> Problem:
Start at the top of the records below and copy them exactly to the end.

> Material shown:
----
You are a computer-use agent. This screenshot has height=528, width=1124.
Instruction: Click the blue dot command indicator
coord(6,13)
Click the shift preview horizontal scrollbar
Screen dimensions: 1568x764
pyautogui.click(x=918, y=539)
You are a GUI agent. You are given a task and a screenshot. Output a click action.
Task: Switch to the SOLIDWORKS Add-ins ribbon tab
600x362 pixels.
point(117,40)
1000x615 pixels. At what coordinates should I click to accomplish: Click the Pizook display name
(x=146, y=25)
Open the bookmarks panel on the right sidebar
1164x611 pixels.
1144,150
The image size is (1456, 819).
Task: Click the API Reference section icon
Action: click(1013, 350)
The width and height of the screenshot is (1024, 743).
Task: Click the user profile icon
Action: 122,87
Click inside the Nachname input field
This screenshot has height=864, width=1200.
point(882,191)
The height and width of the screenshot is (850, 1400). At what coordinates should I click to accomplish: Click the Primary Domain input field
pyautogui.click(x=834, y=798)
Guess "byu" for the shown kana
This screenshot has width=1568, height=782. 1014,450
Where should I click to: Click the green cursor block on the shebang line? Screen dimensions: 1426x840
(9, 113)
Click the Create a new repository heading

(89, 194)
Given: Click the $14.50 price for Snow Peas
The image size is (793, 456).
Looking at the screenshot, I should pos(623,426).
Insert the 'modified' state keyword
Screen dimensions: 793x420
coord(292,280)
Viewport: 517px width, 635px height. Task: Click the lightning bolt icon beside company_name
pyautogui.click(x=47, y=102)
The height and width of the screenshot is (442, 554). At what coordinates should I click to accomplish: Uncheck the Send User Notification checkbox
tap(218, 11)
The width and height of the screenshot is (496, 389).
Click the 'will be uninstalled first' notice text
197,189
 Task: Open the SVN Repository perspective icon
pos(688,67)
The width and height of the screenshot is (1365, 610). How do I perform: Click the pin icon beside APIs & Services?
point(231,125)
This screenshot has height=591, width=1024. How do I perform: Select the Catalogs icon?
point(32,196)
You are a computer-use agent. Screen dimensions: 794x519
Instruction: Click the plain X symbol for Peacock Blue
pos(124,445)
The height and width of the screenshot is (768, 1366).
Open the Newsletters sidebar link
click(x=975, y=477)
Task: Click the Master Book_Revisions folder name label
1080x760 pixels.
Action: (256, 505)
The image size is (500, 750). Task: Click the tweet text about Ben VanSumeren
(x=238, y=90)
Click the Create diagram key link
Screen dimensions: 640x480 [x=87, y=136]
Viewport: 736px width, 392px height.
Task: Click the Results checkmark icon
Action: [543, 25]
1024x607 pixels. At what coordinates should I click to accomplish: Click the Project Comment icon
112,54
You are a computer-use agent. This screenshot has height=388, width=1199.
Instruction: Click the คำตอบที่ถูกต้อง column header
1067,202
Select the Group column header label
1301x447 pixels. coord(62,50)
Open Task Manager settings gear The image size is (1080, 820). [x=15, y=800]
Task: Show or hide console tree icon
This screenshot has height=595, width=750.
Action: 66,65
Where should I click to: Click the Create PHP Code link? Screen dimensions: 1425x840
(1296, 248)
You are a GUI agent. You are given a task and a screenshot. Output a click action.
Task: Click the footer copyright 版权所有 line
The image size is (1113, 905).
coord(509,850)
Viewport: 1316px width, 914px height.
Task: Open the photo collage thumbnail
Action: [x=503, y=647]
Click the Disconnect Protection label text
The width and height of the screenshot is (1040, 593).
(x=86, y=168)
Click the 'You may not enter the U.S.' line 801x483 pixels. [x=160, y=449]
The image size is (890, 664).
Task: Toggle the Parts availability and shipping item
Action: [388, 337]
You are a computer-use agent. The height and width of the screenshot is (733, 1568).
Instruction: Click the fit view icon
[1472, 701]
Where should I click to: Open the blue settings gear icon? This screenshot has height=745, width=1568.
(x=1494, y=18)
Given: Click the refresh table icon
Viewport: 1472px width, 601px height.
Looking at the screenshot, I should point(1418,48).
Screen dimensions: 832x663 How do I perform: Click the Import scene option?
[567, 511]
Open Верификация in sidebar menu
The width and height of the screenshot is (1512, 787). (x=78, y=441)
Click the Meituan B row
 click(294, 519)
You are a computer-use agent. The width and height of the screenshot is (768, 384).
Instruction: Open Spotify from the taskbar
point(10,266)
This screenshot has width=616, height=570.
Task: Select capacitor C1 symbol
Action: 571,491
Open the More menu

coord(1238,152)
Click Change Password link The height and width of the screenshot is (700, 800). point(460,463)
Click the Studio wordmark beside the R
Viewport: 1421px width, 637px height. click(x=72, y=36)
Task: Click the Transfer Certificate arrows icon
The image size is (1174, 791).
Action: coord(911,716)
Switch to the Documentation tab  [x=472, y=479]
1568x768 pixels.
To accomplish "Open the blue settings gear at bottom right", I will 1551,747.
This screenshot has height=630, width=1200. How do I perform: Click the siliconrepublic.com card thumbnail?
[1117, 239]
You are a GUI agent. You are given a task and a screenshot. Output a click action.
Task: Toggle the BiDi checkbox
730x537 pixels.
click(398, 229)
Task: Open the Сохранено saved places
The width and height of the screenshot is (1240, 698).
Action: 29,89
----
> Task answer:
You are a computer-use agent. This screenshot has height=528, width=1124.
Instruction: Click the blue dot command indicator
coord(6,13)
Click the shift preview horizontal scrollbar
Screen dimensions: 1568x764
pyautogui.click(x=918, y=539)
You are a GUI agent. You are given a task and a screenshot. Output a click action.
Task: Switch to the SOLIDWORKS Add-ins ribbon tab
600x362 pixels.
point(117,40)
1000x615 pixels. At what coordinates should I click to accomplish: Click the Pizook display name
(x=146, y=25)
Open the bookmarks panel on the right sidebar
1164x611 pixels.
1144,150
The image size is (1456, 819).
Task: Click the API Reference section icon
Action: click(1013, 350)
The width and height of the screenshot is (1024, 743).
Task: Click the user profile icon
Action: 122,87
Click inside the Nachname input field
This screenshot has height=864, width=1200.
point(882,191)
The height and width of the screenshot is (850, 1400). At what coordinates should I click to accomplish: Click the Primary Domain input field
pyautogui.click(x=834, y=798)
Guess "byu" for the shown kana
This screenshot has width=1568, height=782. 1014,450
Where should I click to: Click the green cursor block on the shebang line? Screen dimensions: 1426x840
(9, 113)
Click the Create a new repository heading

(89, 194)
Given: Click the $14.50 price for Snow Peas
The image size is (793, 456).
Looking at the screenshot, I should pos(623,426).
Insert the 'modified' state keyword
Screen dimensions: 793x420
coord(292,280)
Viewport: 517px width, 635px height. Task: Click the lightning bolt icon beside company_name
pyautogui.click(x=47, y=102)
The height and width of the screenshot is (442, 554). At what coordinates should I click to accomplish: Uncheck the Send User Notification checkbox
tap(218, 11)
The width and height of the screenshot is (496, 389).
Click the 'will be uninstalled first' notice text
197,189
 Task: Open the SVN Repository perspective icon
pos(688,67)
The width and height of the screenshot is (1365, 610). How do I perform: Click the pin icon beside APIs & Services?
point(231,125)
This screenshot has height=591, width=1024. How do I perform: Select the Catalogs icon?
point(32,196)
You are a computer-use agent. Screen dimensions: 794x519
Instruction: Click the plain X symbol for Peacock Blue
pos(124,445)
The height and width of the screenshot is (768, 1366).
Open the Newsletters sidebar link
click(x=975, y=477)
Task: Click the Master Book_Revisions folder name label
1080x760 pixels.
Action: (256, 505)
The image size is (500, 750). Task: Click the tweet text about Ben VanSumeren
(x=238, y=90)
Click the Create diagram key link
Screen dimensions: 640x480 [x=87, y=136]
Viewport: 736px width, 392px height.
Task: Click the Results checkmark icon
Action: [543, 25]
1024x607 pixels. At what coordinates should I click to accomplish: Click the Project Comment icon
112,54
You are a computer-use agent. This screenshot has height=388, width=1199.
Instruction: Click the คำตอบที่ถูกต้อง column header
1067,202
Select the Group column header label
1301x447 pixels. coord(62,50)
Open Task Manager settings gear The image size is (1080, 820). [x=15, y=800]
Task: Show or hide console tree icon
This screenshot has height=595, width=750.
Action: 66,65
Where should I click to: Click the Create PHP Code link? Screen dimensions: 1425x840
(1296, 248)
You are a GUI agent. You are given a task and a screenshot. Output a click action.
Task: Click the footer copyright 版权所有 line
The image size is (1113, 905).
coord(509,850)
Viewport: 1316px width, 914px height.
Task: Open the photo collage thumbnail
Action: [x=503, y=647]
Click the Disconnect Protection label text
The width and height of the screenshot is (1040, 593).
(x=86, y=168)
Click the 'You may not enter the U.S.' line 801x483 pixels. [x=160, y=449]
The image size is (890, 664).
Task: Toggle the Parts availability and shipping item
Action: [388, 337]
You are a computer-use agent. The height and width of the screenshot is (733, 1568).
Instruction: Click the fit view icon
[1472, 701]
Where should I click to: Open the blue settings gear icon? This screenshot has height=745, width=1568.
(x=1494, y=18)
Given: Click the refresh table icon
Viewport: 1472px width, 601px height.
Looking at the screenshot, I should point(1418,48).
Screen dimensions: 832x663 How do I perform: Click the Import scene option?
[567, 511]
Open Верификация in sidebar menu
The width and height of the screenshot is (1512, 787). (x=78, y=441)
Click the Meituan B row
 click(294, 519)
You are a computer-use agent. The width and height of the screenshot is (768, 384).
Instruction: Open Spotify from the taskbar
point(10,266)
This screenshot has width=616, height=570.
Task: Select capacitor C1 symbol
Action: 571,491
Open the More menu

coord(1238,152)
Click Change Password link The height and width of the screenshot is (700, 800). point(460,463)
Click the Studio wordmark beside the R
Viewport: 1421px width, 637px height. click(x=72, y=36)
Task: Click the Transfer Certificate arrows icon
The image size is (1174, 791).
Action: coord(911,716)
Switch to the Documentation tab  [x=472, y=479]
1568x768 pixels.
To accomplish "Open the blue settings gear at bottom right", I will 1551,747.
This screenshot has height=630, width=1200. How do I perform: Click the siliconrepublic.com card thumbnail?
[1117, 239]
You are a GUI agent. You are given a task and a screenshot. Output a click action.
Task: Toggle the BiDi checkbox
730x537 pixels.
click(398, 229)
Task: Open the Сохранено saved places
The width and height of the screenshot is (1240, 698).
Action: 29,89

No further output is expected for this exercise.